begin GIVEN DATA

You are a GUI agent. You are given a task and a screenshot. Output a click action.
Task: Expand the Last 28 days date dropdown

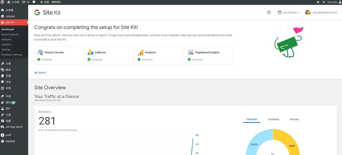[x=289, y=12]
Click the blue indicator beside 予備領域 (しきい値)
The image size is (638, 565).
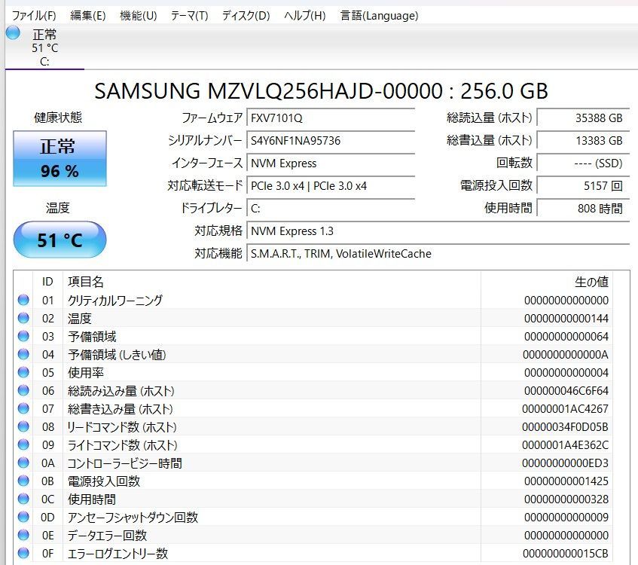point(23,354)
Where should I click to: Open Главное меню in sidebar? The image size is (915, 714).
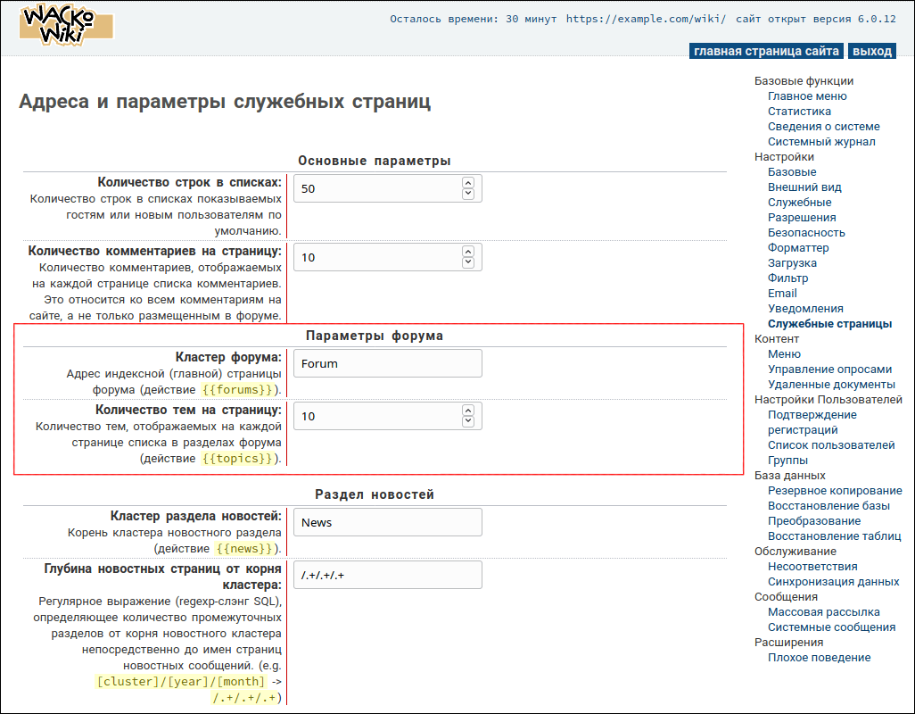pyautogui.click(x=807, y=96)
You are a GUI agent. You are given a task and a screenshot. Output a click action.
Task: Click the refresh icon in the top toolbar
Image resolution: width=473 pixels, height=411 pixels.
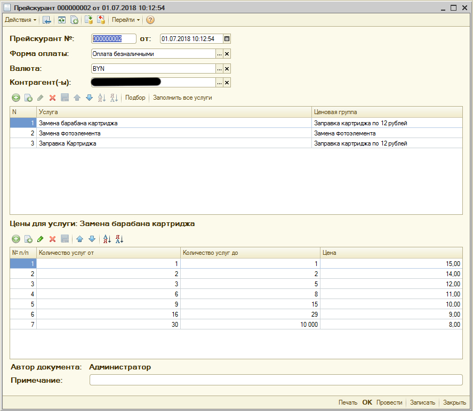(62, 20)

end GIVEN DATA

■ **REQUIRED TASK**: Lay out these records as a two-column CSV with the header columns "text" and "answer", one row for each record. Put each record's text and its answer in their own double-quoted fields, replace any line breaks with spaces, and leave out the pictures.

■ **EXERCISE OUTPUT**:
text,answer
"You are a GUI agent. You are given a task and a screenshot. Output a click action. Task: Expand the Last 28 days date dropdown","[x=289, y=12]"
"Click the blue indicator beside 予備領域 (しきい値) The image size is (638, 565).","point(23,354)"
"Where should I click to: Open Главное меню in sidebar? The image size is (915, 714).","pyautogui.click(x=807, y=96)"
"You are a GUI agent. You are given a task and a screenshot. Output a click action. Task: Click the refresh icon in the top toolbar Image resolution: width=473 pixels, height=411 pixels.","(62, 20)"